US president-elect Donald Trump has issued his strongest warning yet about TPP global trade deal.

Trump made the call in a Facebook video outlining key policy platforms, saying he had big concerns about United States' role in the Trans-Pacific Partnership (TPP).

“I am going to issue a notification of intent to withdraw from the Trans-Pacific Partnership — a potential disaster for our country.

“Instead we will negotiate fair, bilateral trade deals.”

The TPP would be the world’s largest trade pact, covering 12 countries across the Asia Pacific region responsible for over 40 per cent of global GDP.

Australia is an avid proponent of the deal, as was Trump’s predecessor Barack Obama.

But in a move welcomed by those concerned about the TPP’s strongly pro-multi-national provisions, Mr Trump and Hillary Clinton vocally opposed the trade deal during the US election campaign.

Prime Minister Malcolm Turnbull says his Government continues to believe that the TPP “is an important strategic commitment by the United States, but of course the new administration and the new congress have got to make their own assessment.”

“It is very clear that from Australia's point of view that getting greater access for Australian exports, whether it is goods or services to those big markets, is manifestly in our interest.

“It is manifestly delivering more jobs, better jobs and stronger economic growth in Australia.”

Labor's trade spokesperson Jason Clare said ditching the deal would be a good thing.

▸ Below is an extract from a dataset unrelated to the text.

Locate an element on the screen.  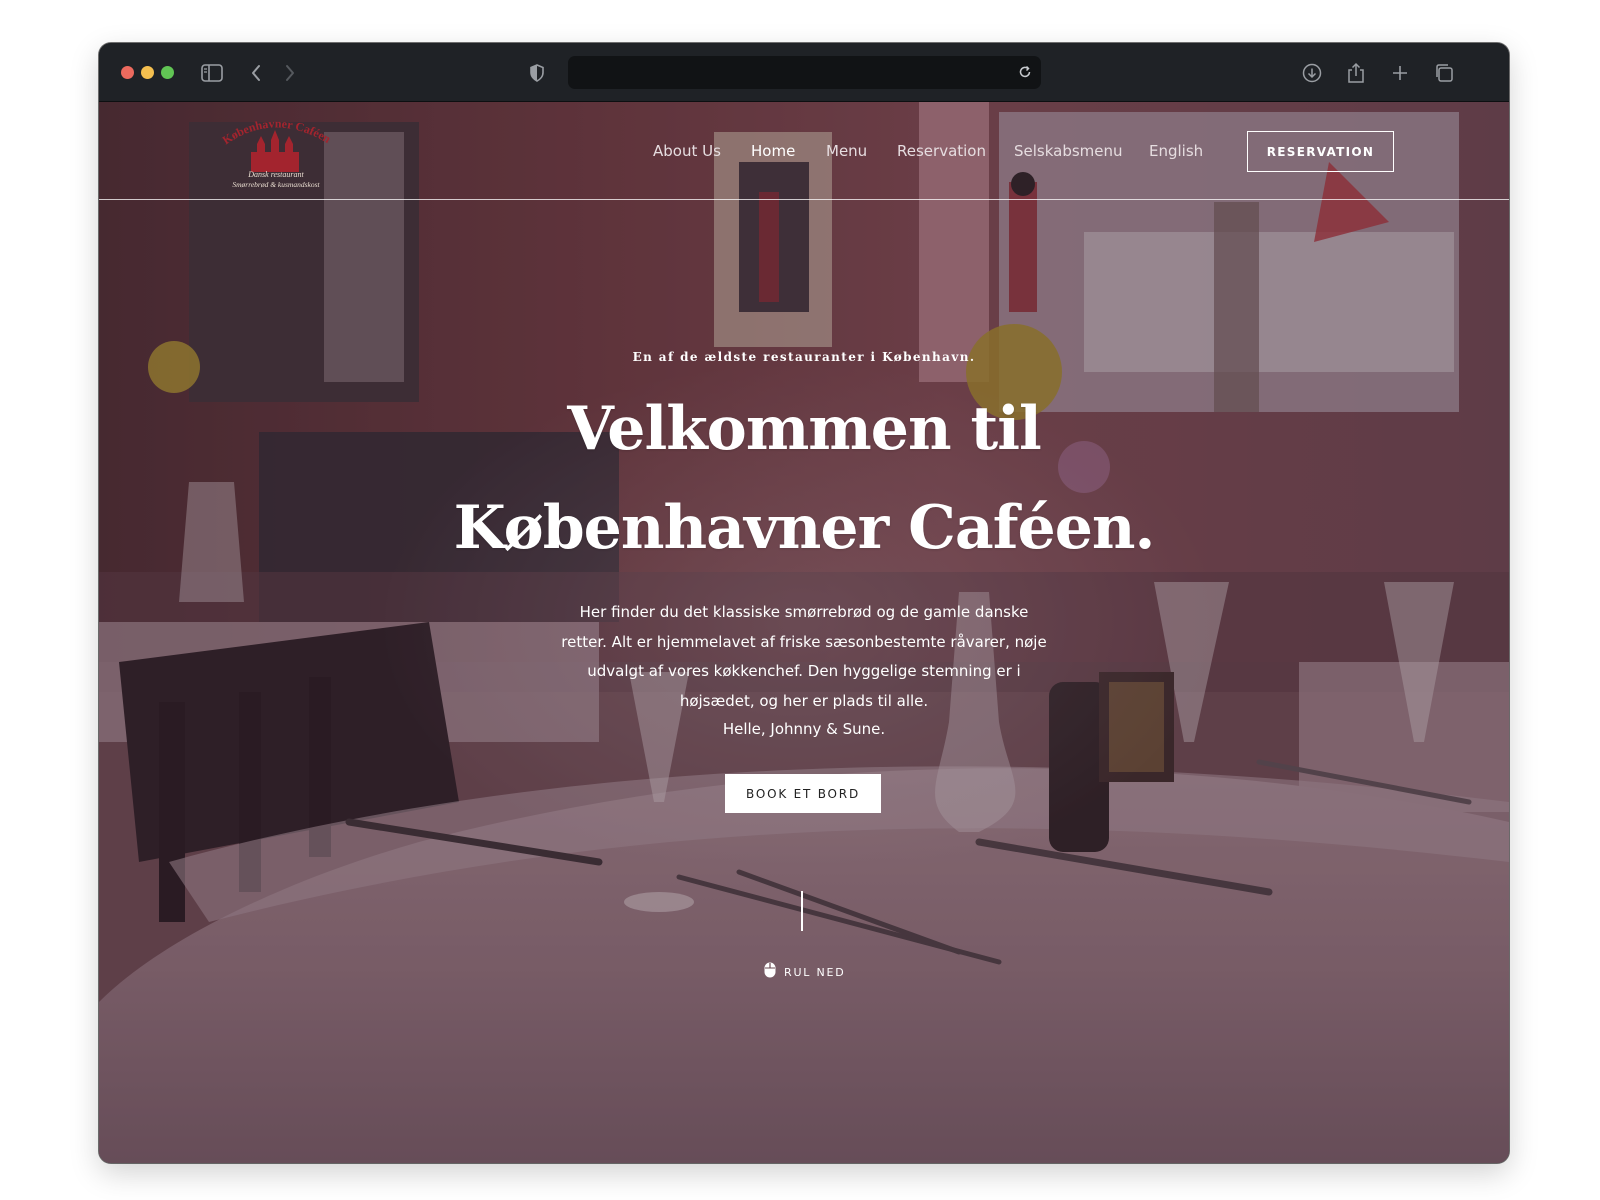
forward-arrow-icon is located at coordinates (290, 73).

“The Government should give up trying to ratify an agreement that will never come into existence,” he said.

“If the Government wants to pursue an alternative agreement that doesn't involve the US, it should use the opportunity to reinstate rules that mean companies have to look for an Australian first before employing someone from overseas — rules they signed away for six countries under the TPP.”

Japanese Prime Minister Shinzo Abe says it is over.

“TPP is meaningless without the United States,” and could not be renegotiated as “this would disturb the fundamental balance of benefits,” he said.

Economist Harumi Taguchi says China will seek to fill the void left by the collapse of the deal.

China has been pushing an alternative - the Regional Comprehensive Economic Partnership (RECP), including Japan, India and Australia, but not the US, and the Free Trade Area of the Asia Pacific (FTAAP).

China's foreign ministry said this week it would push to conclude talks on the RECP, warning that free trade agreements are becoming “fragmented and politicised”.

Malaysia's prime minister said Trump has the right “to make the policy decisions he thinks right”.

Canada's trade ministry has indicated it is keen to continue to work on the TPP.

Tim Harcourt, an economist the University of NSW and former chief economist of the Australian Trade Commission, said it could be a good thing.

“It could [survive] if all 11 signed up, and in some ways it would get rid of some of the nasties that are typically not meant to be in free trade agreements, so it may actually be a better agreement,” he said.

“Small, open economies like Vietnam, or Peru, Chile — those types of economies do very well out of these free trade agreements.

“It's probably Japan and the US who are the least keen of all the economies.”